The problem:
Please give the count of lines below that include "Stop" and leave out everything else.

Information given:

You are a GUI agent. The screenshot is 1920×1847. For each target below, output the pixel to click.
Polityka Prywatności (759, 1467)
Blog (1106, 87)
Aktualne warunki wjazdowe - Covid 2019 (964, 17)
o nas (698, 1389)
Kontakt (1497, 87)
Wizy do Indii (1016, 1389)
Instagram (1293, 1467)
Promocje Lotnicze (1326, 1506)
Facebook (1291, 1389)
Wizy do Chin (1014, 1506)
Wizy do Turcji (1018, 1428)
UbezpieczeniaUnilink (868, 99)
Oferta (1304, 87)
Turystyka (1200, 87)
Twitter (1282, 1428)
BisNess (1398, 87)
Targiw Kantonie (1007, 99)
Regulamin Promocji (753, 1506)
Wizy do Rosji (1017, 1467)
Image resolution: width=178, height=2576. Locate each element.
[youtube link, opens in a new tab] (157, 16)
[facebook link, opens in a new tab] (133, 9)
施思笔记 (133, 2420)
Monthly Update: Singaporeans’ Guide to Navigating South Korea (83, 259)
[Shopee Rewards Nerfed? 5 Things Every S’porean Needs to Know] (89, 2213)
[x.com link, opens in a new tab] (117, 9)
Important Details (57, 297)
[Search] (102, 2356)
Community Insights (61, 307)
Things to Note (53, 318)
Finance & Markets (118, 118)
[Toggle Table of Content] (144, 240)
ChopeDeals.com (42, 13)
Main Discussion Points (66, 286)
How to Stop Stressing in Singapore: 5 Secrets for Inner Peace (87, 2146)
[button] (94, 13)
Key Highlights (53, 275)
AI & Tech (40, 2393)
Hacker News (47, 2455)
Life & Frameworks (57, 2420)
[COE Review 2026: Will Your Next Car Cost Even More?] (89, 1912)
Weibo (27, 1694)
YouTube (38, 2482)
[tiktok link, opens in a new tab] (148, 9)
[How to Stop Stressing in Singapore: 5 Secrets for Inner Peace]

Expected output:
2